Scène vécue hier chez l’une de mes amies qui bouclait sa valise : à côté de ses vêtements, une pile non négligeables de livres de poche et de magazines. Devant mon étonnement (elle ne partait que trois jours), elle m’expliqua qu’elle avait quelques heures d’avion, de l’attente à l’aéroport. Et que ce temps perdu (ou gagné) lui donnerait l’occasion d’avancer dans ses lectures… Et mon amie ne fait pas exception : combien sommes-nous aujourd’hui à guetter le répit qu’offrent quelques heures de trajet en train ou en avion, ces heures gratuites entièrement consacrées à la lecture ? La Sncf ne s’y est d’ailleurs pas trompée qui offre sur son site un webcast littéraire qui donne à écouter quelques-unes des dernières sorties littéraires lues par des comédiens. Une façon de goûter avant d’acheter le livre objet ou son jumeau audio.

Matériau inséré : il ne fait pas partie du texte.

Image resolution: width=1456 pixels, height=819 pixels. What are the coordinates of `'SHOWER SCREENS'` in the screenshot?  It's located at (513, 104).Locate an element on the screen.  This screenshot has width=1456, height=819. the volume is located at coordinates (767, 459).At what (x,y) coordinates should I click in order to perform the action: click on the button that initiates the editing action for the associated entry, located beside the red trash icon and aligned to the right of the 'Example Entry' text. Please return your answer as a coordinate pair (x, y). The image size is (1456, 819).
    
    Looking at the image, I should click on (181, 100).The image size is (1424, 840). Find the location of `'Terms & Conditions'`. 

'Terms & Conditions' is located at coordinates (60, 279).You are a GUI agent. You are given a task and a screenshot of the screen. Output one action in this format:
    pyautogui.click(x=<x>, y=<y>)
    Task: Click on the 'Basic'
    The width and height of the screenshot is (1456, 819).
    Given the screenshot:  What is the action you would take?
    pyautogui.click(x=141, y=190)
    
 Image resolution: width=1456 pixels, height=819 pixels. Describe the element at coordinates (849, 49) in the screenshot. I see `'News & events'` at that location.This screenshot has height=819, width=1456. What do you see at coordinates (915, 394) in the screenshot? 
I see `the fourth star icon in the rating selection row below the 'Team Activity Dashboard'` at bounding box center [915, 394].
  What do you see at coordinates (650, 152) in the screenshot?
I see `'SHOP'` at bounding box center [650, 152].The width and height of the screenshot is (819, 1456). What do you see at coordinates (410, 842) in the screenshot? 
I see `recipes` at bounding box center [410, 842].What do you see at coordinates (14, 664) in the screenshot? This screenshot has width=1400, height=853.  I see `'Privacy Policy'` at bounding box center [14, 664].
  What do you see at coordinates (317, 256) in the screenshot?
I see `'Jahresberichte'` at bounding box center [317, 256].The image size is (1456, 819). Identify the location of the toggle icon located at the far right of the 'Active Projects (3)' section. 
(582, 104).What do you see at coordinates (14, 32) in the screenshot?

Personnellement, j’ai une prédilection pour les trajets qui m’amènent de l’autre côté de l’Atlantique. Décalage horaire aidant, ces quelques heures ne sont perdues, ni gagnées, elles n’existent pas. Elles sont alors l’occasion de rattraper le temps perdu et de dévorer tous les livres restés en jachère sur ma table de nuit.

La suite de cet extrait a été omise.